Access
池尻成二事務所 〒178-0063 練馬区東大泉5-6-9 03-5933-0108 ikesan.office@gmail.com

230号線沿道の「地区計画」

 補助230号線という道路があります。光が丘まで整備が済んでおり、そこからさらに西へ、高松、土支田、大泉町から大泉学園町へと抜ける計画の道路です。片側1車線の交互通行で幅員は18m、「大江戸線延伸の導入空間」という位置づけがされているという点で特別な意味合いを持った道路なのですが、この道路の沿道地区のまちづくりの方針をまとめた地区計画の素案が、先日の交通対策等特別委員会で報告されました。
 なぜ道路が地下鉄の「導入空間」になるのか、道路の整備でなぜ「地区計画」を作るのか、これ自体とても興味深いテーマなのですが、それはさておき、地区計画の素案です。地区計画は大泉町2丁目、3丁目、大泉学園町の3つに分かれ、エリア内にはそれぞれ1,000、1,500、2,100世帯、あわせて約4,600世帯が住んでいます。総面積83.2haという、とても広範囲の計画です。地区計画のなかでは、地区内の公共施設(道路、公園など)のほか、建築物の高さ、壁面の位置、事業用途などを規制・誘導するための独自の基準が定められます。
 問題は、この地区計画が、道路沿道の用途地域の変更と一体になっていることです。230号線沿道は、両側30m、つまり道路幅員を含めると幅72mにわたって、「第1種住居地域」に用途地域が変更されます。「高度利用を図る」ため、というのが区の説明です。今は、「第1種住居専用地域」です。この用途地域変更とあわせて、建ぺい率や容積率、建築物の用途などが大きく緩和されてしまいます。そこで、地区計画で一定の規制を入れようということなのです。
 もともとこの3つの地区は、多くが風致地区の指定を受けており、さらには第1種住居専用地域ですから、そのままであれば特段の規制は不要であったとさえ言えます。道路を引くから、道路を造るから、そして道路とセットで規制緩和を進めるから、その条件として地区計画が必要になったということなのです。道路整備に伴う開発を前提とし、開発を誘導するためのものとして、地区計画は使われようとしています。
 地下鉄の延伸はこの地域の強い願いです。しかし、地下鉄延伸のためにも道路整備が必要であるとしても、なぜ道路沿道の用途地域を変え、規制を大幅に緩和しなければならないのでしょう?
 230号線沿道では、用途地域の変更によって、建ぺい率は現在の50%が60%に引き上げられます。
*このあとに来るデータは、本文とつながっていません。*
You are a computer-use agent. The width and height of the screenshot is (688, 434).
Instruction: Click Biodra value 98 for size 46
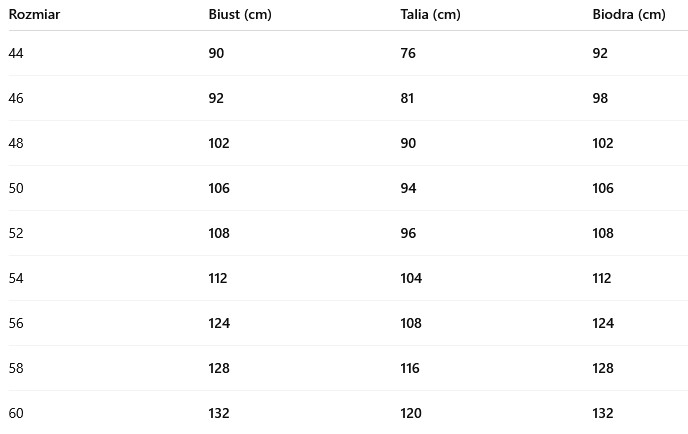point(600,98)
容積率にいたっては、100%が300%に大幅に緩和されてしまいます。高さは、現在は10mまでしか建てられませんが、17m(5階)まで認められることになります。
 風致地区がかかっているところはそちらの規制が優先されますから、用途地域が変わっても直ちにこれだけの規制緩和が行われるわけではありません。しかし、地区計画は、区のまちづくりの考え方を示すものです。風致地区の見直しが議論されている中で、今回の地区計画素案は、事実上、風致地区見直しを先取りするものとなりかねません。このままでは、道路沿道の規制緩和は間違いなく進んでいくでしょう。
 地区計画はまだ「素案」です。これから住民説明会があり、都市計画審議会や議会の手続きも必要です。しっかりと議論したいものです。